Output: An optimal solution to (DI).

  1. 1.

    \(D:=\left( diag\left( b\right) \right) ^{-1}A\left( diag\left( c\right) \right) \) and \(M_{ij}\) as defined in (18) and (19).

  2. 2.

    \(\sigma _{i}:=\max _{j=1,\ldots ,n+1}M_{ij}\) for \(i=1,\ldots ,m.\)

  3. 3.

    \(K:=\left\{ i\in M:\varphi ^{\prime }\left( \sigma \right) =\sigma _{i}\ne \left\lceil L\right\rceil ^{\left( i\right) }\right\} \).

  4. 4.
    1. (a)

      For all \(i\in K\) set \(\sigma _{i}^{\prime }:=\max _{j}\left\{ M_{ij}:M_{ij}<\sigma _{i}\right\} \).

    2. (b)

      For all \(i\notin K\) set \(\sigma _{i}^{\prime }:=\sigma _{i}\).

  5. 5.

    If \(\bigcup \nolimits _{i=1,\ldots ,m}N_{i}\left( \sigma ^{\prime }\right) \ne N\) or \(K=\emptyset \), then stop (\(\pi =B^{-1}\sigma \) is an optimal solution to (DI)).

  6. 6.

    \(\sigma :=\sigma ^{\prime }.\)

  7. 7.

    Go to 2.

The number of iterations of this algorithm does not exceed mn since each of m variables \(\sigma _{i}\) can decrease at most n times. The number of operations in each iteration is \(O\left( m\right) \) in steps 2,3 and 5 and \(O\left( mn\right) \) in step 4. Hence, the algorithm is \(O\left( m^{2} n^{2}\right) \). This includes a possible pre-ordering of each of the sets \(\left\{ M_{ij}:j=1,\ldots ,n+1\right\} ,i=1,\ldots ,m,\) which is \(O\left( mn\log n\right) \) but can be done once before the start of the main loop.
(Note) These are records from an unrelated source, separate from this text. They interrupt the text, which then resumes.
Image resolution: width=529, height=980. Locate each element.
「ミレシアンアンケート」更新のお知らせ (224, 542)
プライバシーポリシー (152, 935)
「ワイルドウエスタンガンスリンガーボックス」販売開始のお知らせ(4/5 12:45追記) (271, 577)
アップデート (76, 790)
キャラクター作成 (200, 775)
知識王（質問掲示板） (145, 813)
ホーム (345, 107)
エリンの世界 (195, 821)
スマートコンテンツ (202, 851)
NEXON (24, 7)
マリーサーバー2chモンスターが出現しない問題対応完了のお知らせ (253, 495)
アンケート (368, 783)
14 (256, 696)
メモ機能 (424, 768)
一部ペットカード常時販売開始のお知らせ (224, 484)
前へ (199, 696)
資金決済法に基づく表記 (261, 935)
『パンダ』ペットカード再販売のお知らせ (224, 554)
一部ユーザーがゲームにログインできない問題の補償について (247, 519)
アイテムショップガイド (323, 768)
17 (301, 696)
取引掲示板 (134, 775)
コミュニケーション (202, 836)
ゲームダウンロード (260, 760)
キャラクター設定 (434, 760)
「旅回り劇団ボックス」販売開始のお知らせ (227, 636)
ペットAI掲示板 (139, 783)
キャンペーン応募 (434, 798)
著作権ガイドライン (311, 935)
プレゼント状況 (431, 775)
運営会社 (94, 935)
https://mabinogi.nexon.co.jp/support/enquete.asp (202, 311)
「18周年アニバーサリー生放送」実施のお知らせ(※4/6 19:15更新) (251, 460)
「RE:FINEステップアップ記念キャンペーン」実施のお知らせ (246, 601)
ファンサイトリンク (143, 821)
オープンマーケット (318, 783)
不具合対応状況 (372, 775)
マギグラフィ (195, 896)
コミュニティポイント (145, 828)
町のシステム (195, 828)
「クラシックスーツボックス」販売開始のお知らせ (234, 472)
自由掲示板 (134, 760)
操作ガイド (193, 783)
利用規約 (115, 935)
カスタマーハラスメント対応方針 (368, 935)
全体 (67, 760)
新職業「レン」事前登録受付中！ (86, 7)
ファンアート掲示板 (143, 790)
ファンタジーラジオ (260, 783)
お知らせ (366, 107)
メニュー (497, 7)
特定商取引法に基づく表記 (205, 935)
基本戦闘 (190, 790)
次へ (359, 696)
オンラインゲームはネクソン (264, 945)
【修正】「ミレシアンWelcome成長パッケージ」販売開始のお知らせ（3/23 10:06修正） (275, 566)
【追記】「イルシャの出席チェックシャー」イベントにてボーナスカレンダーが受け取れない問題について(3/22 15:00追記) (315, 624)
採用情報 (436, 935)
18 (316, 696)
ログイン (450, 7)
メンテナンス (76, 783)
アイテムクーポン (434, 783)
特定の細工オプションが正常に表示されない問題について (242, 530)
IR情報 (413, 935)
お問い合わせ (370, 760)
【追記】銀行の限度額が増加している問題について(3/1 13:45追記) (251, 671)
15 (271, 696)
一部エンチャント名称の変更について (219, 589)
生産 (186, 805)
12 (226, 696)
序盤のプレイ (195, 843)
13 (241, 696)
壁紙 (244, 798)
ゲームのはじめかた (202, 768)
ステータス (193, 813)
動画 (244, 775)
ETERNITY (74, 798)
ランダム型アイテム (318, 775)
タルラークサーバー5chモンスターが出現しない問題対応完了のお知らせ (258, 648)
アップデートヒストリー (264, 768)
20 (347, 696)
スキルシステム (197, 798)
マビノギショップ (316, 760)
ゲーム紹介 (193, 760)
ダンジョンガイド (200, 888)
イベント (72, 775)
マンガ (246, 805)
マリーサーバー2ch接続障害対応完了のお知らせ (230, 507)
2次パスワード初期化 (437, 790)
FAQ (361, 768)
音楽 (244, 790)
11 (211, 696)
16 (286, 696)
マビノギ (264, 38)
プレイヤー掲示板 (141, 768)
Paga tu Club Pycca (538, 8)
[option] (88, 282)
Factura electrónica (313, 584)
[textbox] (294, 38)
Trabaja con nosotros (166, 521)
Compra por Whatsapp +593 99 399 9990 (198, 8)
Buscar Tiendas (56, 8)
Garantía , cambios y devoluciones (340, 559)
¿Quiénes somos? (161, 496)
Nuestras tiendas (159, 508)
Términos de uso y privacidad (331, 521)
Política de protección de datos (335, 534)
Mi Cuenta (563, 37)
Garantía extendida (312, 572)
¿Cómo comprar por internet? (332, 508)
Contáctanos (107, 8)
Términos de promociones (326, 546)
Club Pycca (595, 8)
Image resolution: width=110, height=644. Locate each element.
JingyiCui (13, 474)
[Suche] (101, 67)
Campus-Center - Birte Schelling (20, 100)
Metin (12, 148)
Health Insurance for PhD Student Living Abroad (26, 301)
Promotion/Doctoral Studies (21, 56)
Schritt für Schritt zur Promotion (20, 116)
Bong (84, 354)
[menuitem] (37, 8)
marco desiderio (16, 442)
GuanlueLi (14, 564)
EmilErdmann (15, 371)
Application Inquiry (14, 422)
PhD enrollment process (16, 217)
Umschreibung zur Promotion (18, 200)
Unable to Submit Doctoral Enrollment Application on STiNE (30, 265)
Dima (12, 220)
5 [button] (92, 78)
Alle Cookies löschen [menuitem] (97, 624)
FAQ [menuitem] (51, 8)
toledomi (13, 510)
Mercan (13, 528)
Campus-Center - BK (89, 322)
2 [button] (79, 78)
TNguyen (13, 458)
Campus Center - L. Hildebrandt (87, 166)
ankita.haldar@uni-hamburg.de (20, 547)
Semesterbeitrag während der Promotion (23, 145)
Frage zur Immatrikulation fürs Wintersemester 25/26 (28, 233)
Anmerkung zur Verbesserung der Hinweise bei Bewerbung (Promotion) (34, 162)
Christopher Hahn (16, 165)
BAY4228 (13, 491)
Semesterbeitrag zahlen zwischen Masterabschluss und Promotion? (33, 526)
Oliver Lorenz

Note that by taking \(\left\lfloor b\right\rfloor \) for b we get (DI) that can be solved directly (Sect. 4) and the difference between \(\varphi _{I}^{\min }\) and \(\varphi ^{\min }\) is up to 1 since \(\left\lfloor \pi ^{T}b\right\rfloor =\pi ^{T}\left\lfloor b\right\rfloor \) if \(\pi \) is integer. Hence, a good estimate of the optimal objective function value can be obtained by directly solving (DI) where b is replaced by \(\left\lfloor b\right\rfloor \).

7 Conclusions

We have presented a simple proof of the known strong duality theorem of tropical linear programming with one-sided constraints. This result together with known results on subeigenvectors enables us to solve a special tropical linear program with two-sided constraints in a low-order polynomial time.

We have then studied the duality gap in tropical integer linear programming. A direct solution is available for the primal problem. An algorithm of quadratic complexity has been presented for the dual problem. A direct solution of the dual problem is available provided that all coefficients of the objective function are integer. This solution readily provides a good estimate of the optimal objective function value for general dual integer programs.